In late June, while deciding the case of Loper Bright Enterprises, Chief Justice John Roberts, held that courts must exercise their independent judgement in deciding whether an agency has acted within its statutory authority. Rajiv S. Khanna, managing attorney at told TOI, “The Loper Bright decision cuts both ways, helpful and harmful. Because of this order, courts can now review both the beneficial and pernicious decisions made by USCIS and the Department of Homeland Security (DHS) based on their interpretation of various factors. Agency interpretations are not presumptively entitled to judicial deference.”
It is a mixed bag. It could, in some cases, give US employers who hire H-1B workers or L-I workers – on an intra-company transfer to have a better chance of fighting their case. Cyrus D. Mehta, a New York based immigration attorney, told TOI, “Without Chevron, federal courts will no longer pay deference to a government agency’s interpretation of a provision in the Immigration and Nationality Act (INA). Hence, employers may be able to find a court willing to give a more favorable interpretation of a statute granting H-1B or L visa classification to a noncitizen worker.”
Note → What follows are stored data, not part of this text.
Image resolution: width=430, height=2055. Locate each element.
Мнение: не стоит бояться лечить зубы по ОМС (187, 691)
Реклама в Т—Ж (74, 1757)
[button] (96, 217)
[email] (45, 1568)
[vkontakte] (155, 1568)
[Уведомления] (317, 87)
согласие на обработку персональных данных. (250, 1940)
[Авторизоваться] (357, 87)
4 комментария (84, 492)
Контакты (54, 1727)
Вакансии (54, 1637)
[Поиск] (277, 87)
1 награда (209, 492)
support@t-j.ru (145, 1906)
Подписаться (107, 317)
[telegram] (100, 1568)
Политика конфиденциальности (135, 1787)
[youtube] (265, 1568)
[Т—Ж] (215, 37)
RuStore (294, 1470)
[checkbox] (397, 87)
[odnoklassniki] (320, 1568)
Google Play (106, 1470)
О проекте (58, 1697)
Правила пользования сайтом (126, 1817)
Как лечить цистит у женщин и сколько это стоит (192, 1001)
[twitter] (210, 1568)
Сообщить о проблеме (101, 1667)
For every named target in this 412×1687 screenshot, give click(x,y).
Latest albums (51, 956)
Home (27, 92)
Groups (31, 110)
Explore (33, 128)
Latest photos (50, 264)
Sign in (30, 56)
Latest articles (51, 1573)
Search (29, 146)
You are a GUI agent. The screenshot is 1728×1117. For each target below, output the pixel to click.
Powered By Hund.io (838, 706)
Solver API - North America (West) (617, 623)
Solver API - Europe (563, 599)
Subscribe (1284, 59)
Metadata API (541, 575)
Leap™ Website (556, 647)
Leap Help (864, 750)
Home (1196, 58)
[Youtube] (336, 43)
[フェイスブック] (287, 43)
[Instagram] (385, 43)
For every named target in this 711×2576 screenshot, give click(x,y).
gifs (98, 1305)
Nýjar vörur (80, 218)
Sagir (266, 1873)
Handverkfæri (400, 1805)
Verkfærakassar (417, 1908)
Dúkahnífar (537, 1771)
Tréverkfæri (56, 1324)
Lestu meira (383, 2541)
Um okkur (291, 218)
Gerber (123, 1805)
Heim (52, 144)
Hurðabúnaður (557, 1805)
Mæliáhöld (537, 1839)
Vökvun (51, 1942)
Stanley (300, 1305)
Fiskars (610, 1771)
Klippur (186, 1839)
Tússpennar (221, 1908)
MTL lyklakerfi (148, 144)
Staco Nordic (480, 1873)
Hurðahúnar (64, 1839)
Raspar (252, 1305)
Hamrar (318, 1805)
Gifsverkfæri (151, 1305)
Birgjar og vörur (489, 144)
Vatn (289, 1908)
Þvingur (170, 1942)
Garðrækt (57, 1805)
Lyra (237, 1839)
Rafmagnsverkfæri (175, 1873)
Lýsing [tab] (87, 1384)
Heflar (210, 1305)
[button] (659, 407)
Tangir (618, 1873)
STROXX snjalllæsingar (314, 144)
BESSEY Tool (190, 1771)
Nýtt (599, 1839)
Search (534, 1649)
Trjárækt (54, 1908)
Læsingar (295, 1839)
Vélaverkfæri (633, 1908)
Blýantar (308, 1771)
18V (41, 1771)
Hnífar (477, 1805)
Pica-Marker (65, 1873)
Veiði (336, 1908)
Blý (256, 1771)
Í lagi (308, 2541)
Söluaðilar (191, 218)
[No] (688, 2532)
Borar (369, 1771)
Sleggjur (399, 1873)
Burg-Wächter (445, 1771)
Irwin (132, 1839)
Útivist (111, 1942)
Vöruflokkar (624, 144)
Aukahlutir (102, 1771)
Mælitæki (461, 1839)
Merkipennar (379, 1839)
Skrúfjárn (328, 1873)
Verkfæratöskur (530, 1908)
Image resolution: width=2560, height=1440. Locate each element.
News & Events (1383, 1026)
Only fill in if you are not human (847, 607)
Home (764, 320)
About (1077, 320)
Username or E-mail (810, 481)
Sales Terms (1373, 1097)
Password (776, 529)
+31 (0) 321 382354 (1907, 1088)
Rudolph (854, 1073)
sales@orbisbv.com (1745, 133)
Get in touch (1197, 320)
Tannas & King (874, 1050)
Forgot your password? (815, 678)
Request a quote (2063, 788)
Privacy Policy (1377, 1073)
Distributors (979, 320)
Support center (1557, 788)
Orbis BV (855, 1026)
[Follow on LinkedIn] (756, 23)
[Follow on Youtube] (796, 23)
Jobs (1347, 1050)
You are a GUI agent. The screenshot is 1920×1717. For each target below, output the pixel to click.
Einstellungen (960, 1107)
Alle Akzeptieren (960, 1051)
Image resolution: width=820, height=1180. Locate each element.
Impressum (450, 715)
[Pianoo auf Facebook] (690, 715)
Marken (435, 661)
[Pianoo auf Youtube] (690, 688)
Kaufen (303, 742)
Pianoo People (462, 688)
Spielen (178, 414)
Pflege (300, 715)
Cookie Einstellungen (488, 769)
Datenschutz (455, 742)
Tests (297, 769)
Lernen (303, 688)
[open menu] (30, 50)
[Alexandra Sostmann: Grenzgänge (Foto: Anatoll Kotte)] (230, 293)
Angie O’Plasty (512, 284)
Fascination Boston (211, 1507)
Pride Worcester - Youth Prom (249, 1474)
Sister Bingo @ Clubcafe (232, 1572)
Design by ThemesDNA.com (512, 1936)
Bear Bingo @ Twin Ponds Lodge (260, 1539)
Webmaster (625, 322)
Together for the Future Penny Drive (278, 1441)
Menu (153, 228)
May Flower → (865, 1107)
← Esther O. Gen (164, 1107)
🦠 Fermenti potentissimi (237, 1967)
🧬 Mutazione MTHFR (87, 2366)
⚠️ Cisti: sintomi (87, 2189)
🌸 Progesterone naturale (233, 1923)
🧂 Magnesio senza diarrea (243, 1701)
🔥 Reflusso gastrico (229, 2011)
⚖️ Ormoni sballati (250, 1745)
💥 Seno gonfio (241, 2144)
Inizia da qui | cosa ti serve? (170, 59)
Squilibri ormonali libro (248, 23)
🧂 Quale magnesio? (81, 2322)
“Similarly, the USCIS in recent years provided an interpretation to the ‘extraordinary ability’ or ‘outstanding researcher’ categories in employment-based first preference petitions that was difficult to meet. Removing deference to these interpretations will more likely result in successful challenges to these denials in federal court. The USCIS will be held to the strict language of the statute and its expansive interpretation of the statute may no longer be allowed to stand,” added Mehta.
Save Jobs USA, an advocacy group of tech workers, which has been challenging the H-4 employment authorization documentation (EAD) rule, has an appeal pending in the DC Circuit Court of Appeals. They are contesting that because of the Loper Bright decision, the court should quash the H-4 EAD program because the US Congress has not delegated the power to create it. So far, courts have held that the DHS does have the authority to issue work authorization to lawfully admitted individuals. Khanna points out that the earlier court decision, which upheld the EAD rule, did not rely on the overturned legal doctrine.
Nearly a lakh Indian spouses (largely women) on H-4 dependent visas, hold an employment authorization documentation (EAD), which enables them to work or be self-employed. The EAD rule was introduced by the Obama administration in 2015, to mitigate the problems faced by certain sections of immigrants (such as the Indian diaspora) who faced backlogs running into several decades to obtain an employment based green card. Under the EAD rule, in those cases where the H-1B visa recipient is on track for a green card or has got an extension beyond the permitted six years, the spouse holding an H-4 visa can apply for employment authorization. With a fresh bout of litigation challenges, anxious times lie ahead for such families.
Mehta states, “Even if Chevron no longer helps, there is also a clear authorization in the INA for the USCIS to issue work authorization to noncitizens and to set time and other conditions for nonimmigrants under the INA without having to rely on an expansive interpretation of the statute to issue such benefits.”